Development Conventions

Being a project of certain size and complexity, it is important that the general development conventions of CSLE are followed. By adopting good practices it will be easier to deal with the growth of this project.

Please note that if you decide to contribute to CSLE you automatically accept the licensing conditions of this project (CC BY-SA 4.0 license).

General Principles

CSLE tries to follow a few high-level principles in making both technical and community decisions, which are listed below. They are goals to shoot for, and may not be followed perfectly all the time.

  • Code over configuration. We aim to make CSLE fully programmable, everything from starting/stopping emulations to configuring a service running on a container should be possible through a program function. To achieve this level of programmability, as much as possible of CSLE should be defined in code rather than configuration files. If a configuration file is necessary, it should be defined in a serialization format that easily can be converted back to code, e.g., a JSON file that maps to a Python class. Another benefit of defining configuration in code is that we can run the configuration through the code quality toolchain to identify bugs and style errors.

  • Separation of concerns. CSLE is divided into components (systems), e.g., the management system, the emulation system, and the simulation system. These components interact via APIs and via a shared database (the metastore). As much as possible, each individual component should be independent of the other components. This principle allows users to install individual components without having to install the other components.

  • Release early and often. We should emphasize smaller, more iterative releases over large and complex ones. This keeps our documentation in-line with the latest releases and also minimizes the disruption (and subsequent maintenance burden) associated with big changes. The process for creating a release is relatively simple and quick, so don’t hesitate to release patch versions (or minor versions) as appropriate.

Structure of CSLE

CSLE is made up of numerous libraries and artifacts in different programming languages (mainly Python, JavaScript, Bash, and Dockerfiles). When you initially consider contributing to CSLE, you might be unsure about which of those libraries implement the functionality you want to change or report a bug for. The list below, which explains the main components of CSLE and their location in the code repository, should help you with that.

  • examples/. Examples of using CSLE.
  • emulation-system/base_images and emulation-system/derived_images. Dockerfiles that define the container images of the emulation system.
  • emulation-system/envs. Emulation configurations.
  • metastore.

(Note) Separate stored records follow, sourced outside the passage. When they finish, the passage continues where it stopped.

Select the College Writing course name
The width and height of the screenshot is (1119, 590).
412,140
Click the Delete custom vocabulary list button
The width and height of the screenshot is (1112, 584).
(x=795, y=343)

SQL files that define the data model of the metastore.
  • management-system/csle-mgmt-webapp. Web application that implements the web interface of CSLE.
  • simulation-system/envs. Simulation configurations.
  • simulation-system/libs/csle-base. A Python library with definitions and base classes for the other Python libraries in CSLE.
  • simulation-system/libs/csle-agents. A Python library with implementations of control, learning, and game-theoretic algorithms for finding defender strategies.
  • simulation-system/libs/csle-attacker. A Python library that contains code for emulating attacker actions.
  • simulation-system/libs/csle-cli. A Python library with the CSLE CLI.
  • simulation-system/libs/csle-collector. A Python library that implements the monitoring and management agents.
  • simulation-system/libs/csle-common. A Python library that contains common functionality to all CSLE Python libraries.
  • simulation-system/libs/csle-defender. A Python library that contains code for emulating defender actions.
  • simulation-system/libs/csle-cluster. A Python library that contains a gRPC server for cluster management in CSLE.
  • simulation-system/libs/csle-rest-api. A Python library with the CSLE REST API.
  • simulation-system/libs/csle-ryu. A Python library with RYU SDN controllers.
  • simulation-system/libs/csle-system-identification. A Python library with implementations of system identification algorithms to learn system models based on measured data and traces.
  • simulation-system/libs/gym-csle-stopping-game. A gym environment for an optimal stopping game.
  • simulation-system/libs/gym-csle-intrusion-response-game. A gym environment for an intrusion response game.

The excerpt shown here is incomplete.